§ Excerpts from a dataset
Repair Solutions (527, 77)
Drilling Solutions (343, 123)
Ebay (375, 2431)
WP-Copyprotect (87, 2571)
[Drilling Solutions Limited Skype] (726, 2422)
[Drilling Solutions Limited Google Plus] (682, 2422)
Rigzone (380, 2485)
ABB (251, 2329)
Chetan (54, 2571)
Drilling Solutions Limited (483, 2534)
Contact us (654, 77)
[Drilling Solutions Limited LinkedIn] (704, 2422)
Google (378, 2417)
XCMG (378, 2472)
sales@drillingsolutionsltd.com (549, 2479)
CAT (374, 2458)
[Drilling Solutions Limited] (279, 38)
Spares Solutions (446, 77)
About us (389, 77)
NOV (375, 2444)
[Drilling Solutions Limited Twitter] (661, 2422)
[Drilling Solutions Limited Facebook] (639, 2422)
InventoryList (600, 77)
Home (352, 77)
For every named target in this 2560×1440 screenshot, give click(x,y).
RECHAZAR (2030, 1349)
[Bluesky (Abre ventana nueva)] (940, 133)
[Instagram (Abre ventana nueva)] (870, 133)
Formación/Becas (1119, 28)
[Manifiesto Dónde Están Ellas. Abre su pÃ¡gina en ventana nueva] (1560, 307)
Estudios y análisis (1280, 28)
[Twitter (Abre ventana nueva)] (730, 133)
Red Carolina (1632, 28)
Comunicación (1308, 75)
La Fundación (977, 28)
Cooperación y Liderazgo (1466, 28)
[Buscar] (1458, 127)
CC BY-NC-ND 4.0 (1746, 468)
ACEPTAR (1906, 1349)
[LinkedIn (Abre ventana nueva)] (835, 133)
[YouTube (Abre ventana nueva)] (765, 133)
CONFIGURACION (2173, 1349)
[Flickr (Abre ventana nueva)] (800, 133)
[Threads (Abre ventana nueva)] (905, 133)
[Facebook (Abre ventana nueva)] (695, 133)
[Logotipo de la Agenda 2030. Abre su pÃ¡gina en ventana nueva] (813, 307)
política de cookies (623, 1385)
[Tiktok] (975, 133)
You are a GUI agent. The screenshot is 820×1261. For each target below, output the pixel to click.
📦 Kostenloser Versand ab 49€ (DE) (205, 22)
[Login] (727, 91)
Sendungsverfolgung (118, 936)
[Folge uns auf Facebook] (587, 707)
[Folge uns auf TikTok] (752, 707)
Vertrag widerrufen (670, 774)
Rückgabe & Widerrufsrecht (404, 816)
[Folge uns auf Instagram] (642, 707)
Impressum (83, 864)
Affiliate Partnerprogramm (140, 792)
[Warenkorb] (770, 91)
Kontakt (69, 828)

§ WHAT TO WORK ON
Write out the lines of the records exactly, starting at the one holding "[YouTube (Abre ventana nueva)] (765, 133)" and ending with the last line, and include no others.

§ OUTPUT FOR THIS TASK
[YouTube (Abre ventana nueva)] (765, 133)
CONFIGURACION (2173, 1349)
[Flickr (Abre ventana nueva)] (800, 133)
[Threads (Abre ventana nueva)] (905, 133)
[Facebook (Abre ventana nueva)] (695, 133)
[Logotipo de la Agenda 2030. Abre su pÃ¡gina en ventana nueva] (813, 307)
política de cookies (623, 1385)
[Tiktok] (975, 133)
You are a GUI agent. The screenshot is 820×1261. For each target below, output the pixel to click.
📦 Kostenloser Versand ab 49€ (DE) (205, 22)
[Login] (727, 91)
Sendungsverfolgung (118, 936)
[Folge uns auf Facebook] (587, 707)
[Folge uns auf TikTok] (752, 707)
Vertrag widerrufen (670, 774)
Rückgabe & Widerrufsrecht (404, 816)
[Folge uns auf Instagram] (642, 707)
Impressum (83, 864)
Affiliate Partnerprogramm (140, 792)
[Warenkorb] (770, 91)
Kontakt (69, 828)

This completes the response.